REQUIRED ACTION: Retype exactly every line from the one that includes "Task: Expand the LINE ITEMS section" through the final line of the listing, both ends kept, and omit the pictures.

DATA EXTRACTS:
● ● ●

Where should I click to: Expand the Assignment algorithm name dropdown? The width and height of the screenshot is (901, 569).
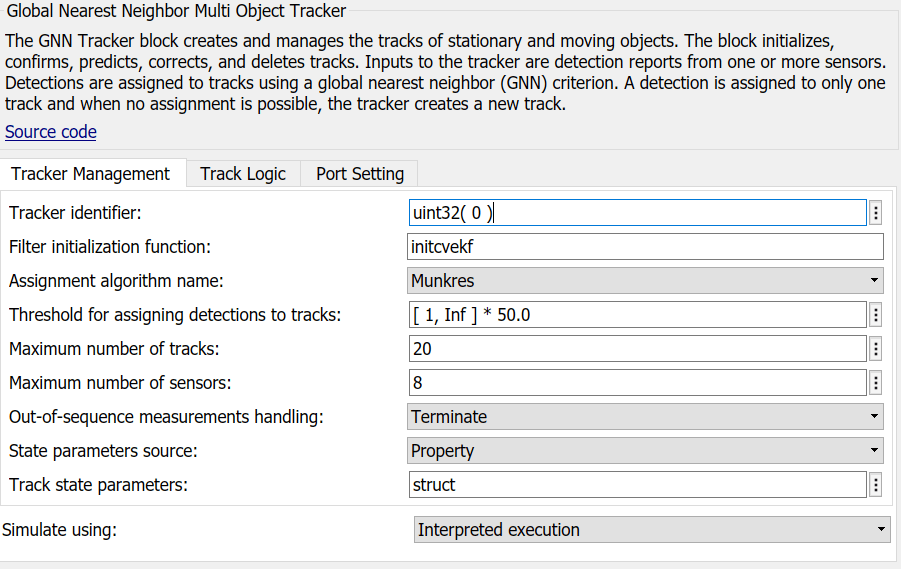click(x=646, y=281)
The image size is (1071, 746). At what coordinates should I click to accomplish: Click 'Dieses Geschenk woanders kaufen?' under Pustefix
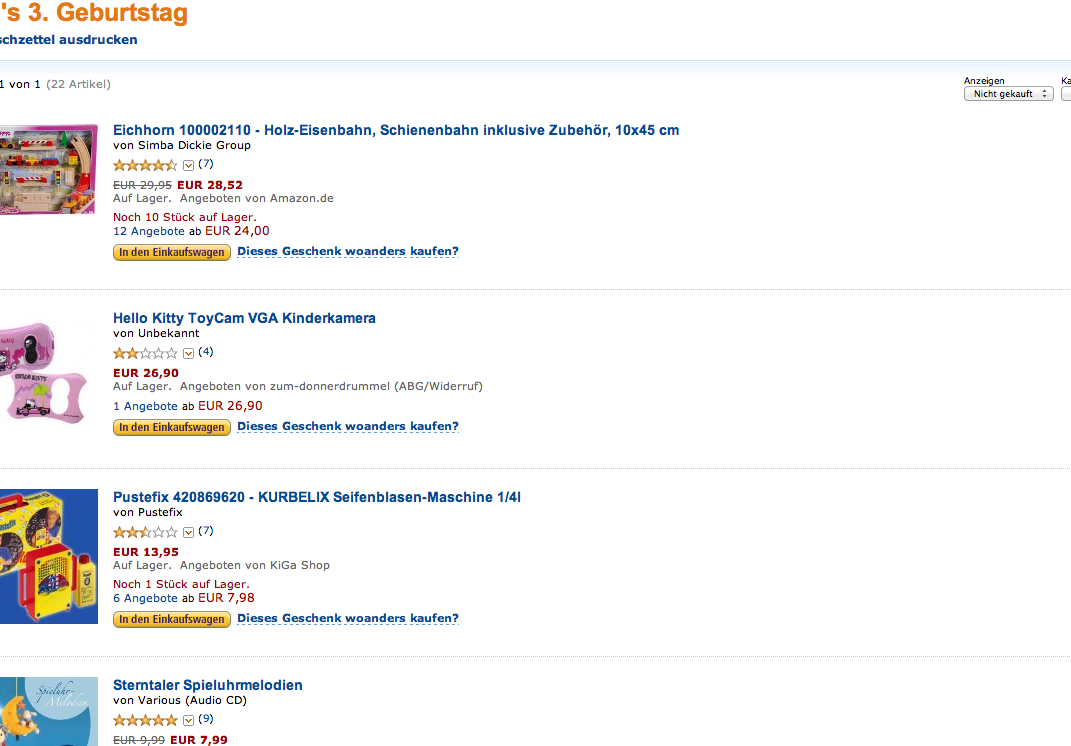click(x=348, y=618)
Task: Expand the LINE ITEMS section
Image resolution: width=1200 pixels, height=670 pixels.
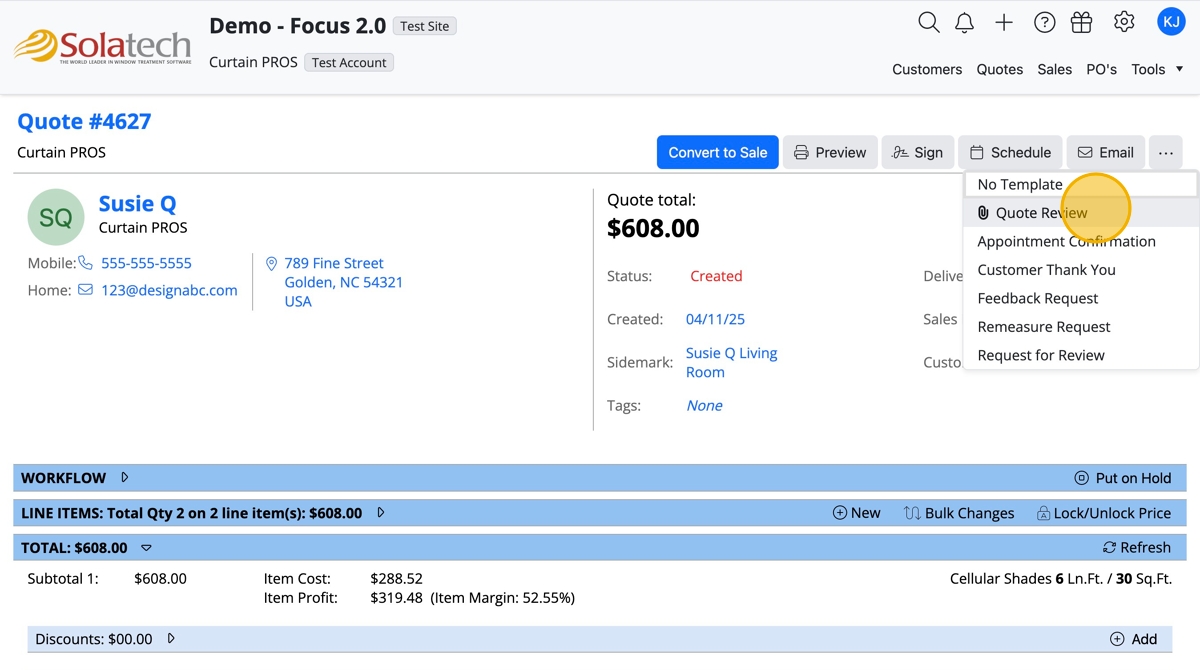Action: coord(381,513)
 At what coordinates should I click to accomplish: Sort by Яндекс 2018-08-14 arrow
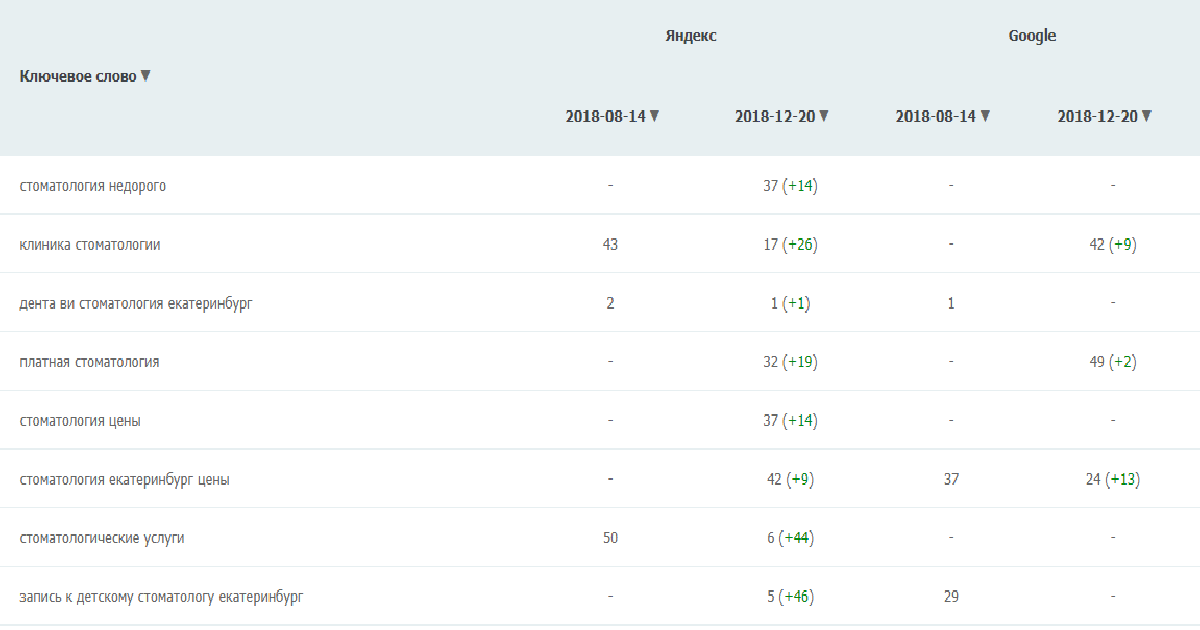[x=655, y=116]
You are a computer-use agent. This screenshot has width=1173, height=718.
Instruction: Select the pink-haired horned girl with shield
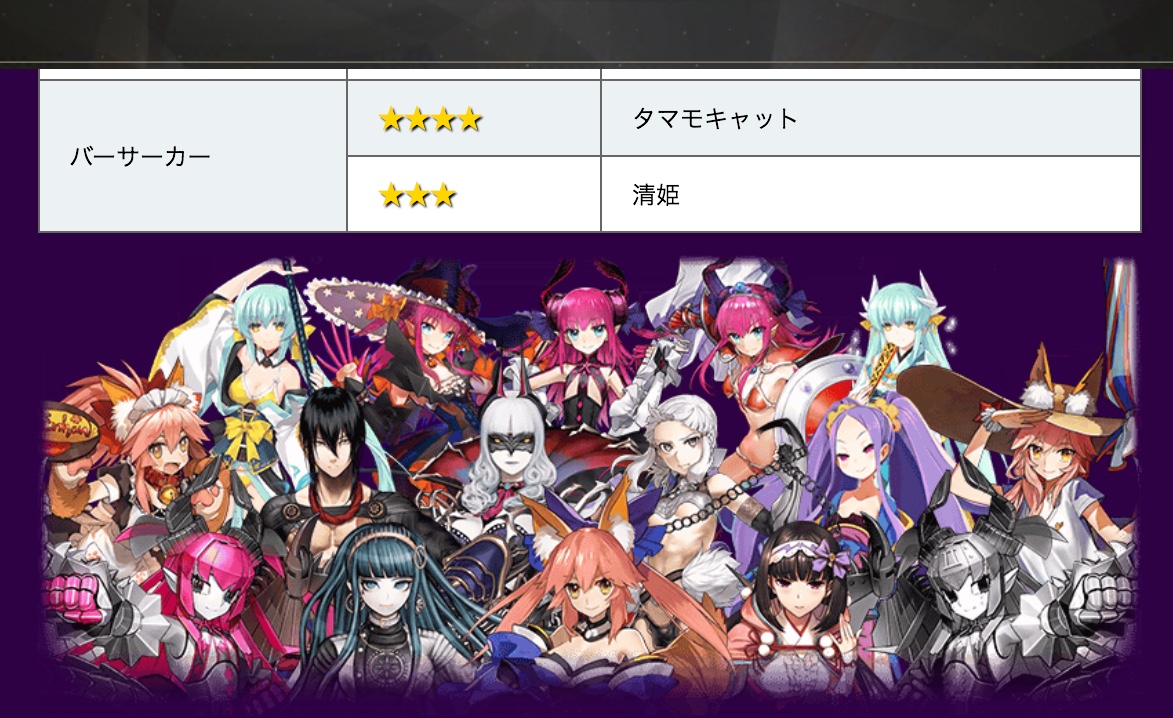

● ● ●

RESPONSE TO THE TASK:
Task: Expand the LINE ITEMS section
Image resolution: width=1200 pixels, height=670 pixels.
Action: coord(381,513)
 At what coordinates should I click to accomplish: Sort by Яндекс 2018-08-14 arrow
[x=655, y=116]
You are a computer-use agent. This screenshot has width=1173, height=718.
Instruction: Select the pink-haired horned girl with shield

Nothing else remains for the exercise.